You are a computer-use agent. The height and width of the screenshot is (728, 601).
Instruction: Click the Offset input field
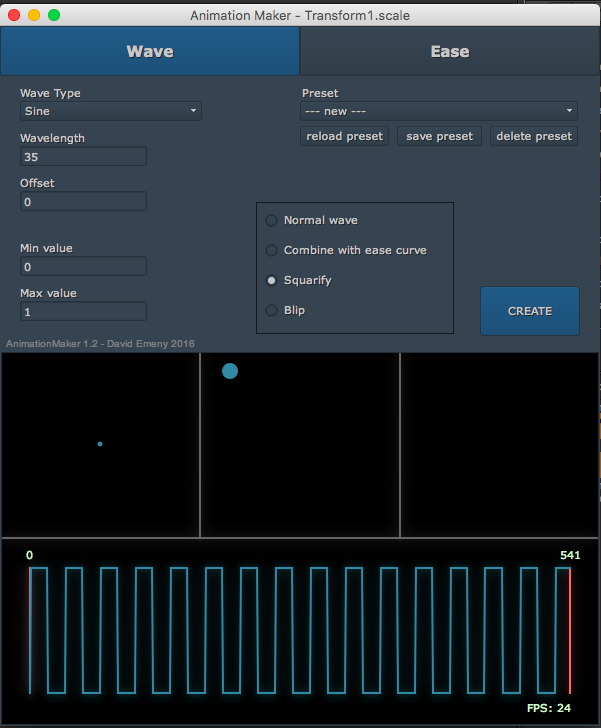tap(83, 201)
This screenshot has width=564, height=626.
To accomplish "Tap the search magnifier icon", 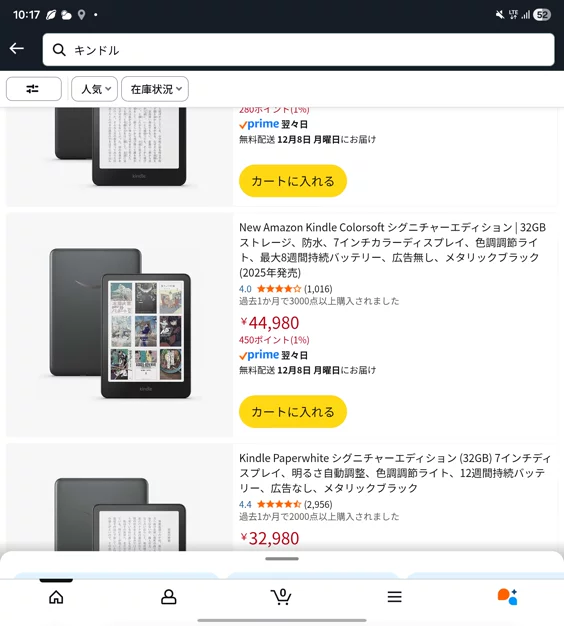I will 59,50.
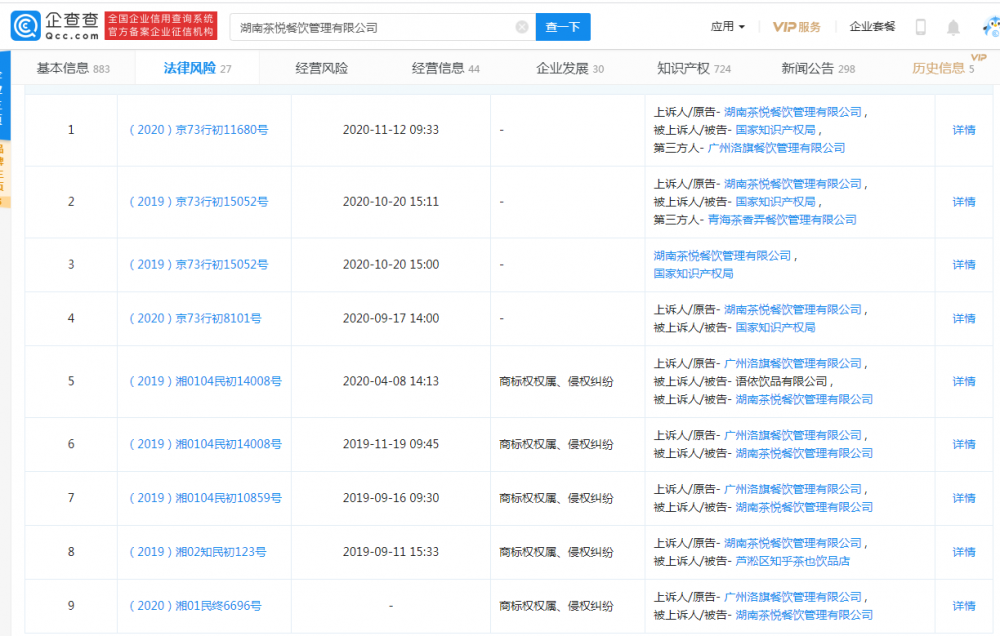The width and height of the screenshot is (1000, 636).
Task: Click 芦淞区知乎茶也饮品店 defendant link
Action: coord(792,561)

# Task details
Transcribe exactly, please, the lines between the start of the records above and the line holding "This screenshot has width=564, height=626.", counting both of those lines and omitting pictures.

# Finished task
You are a computer-use agent. The height and width of the screenshot is (728, 601).
Instruction: Click the Offset input field
tap(83, 201)
This screenshot has width=564, height=626.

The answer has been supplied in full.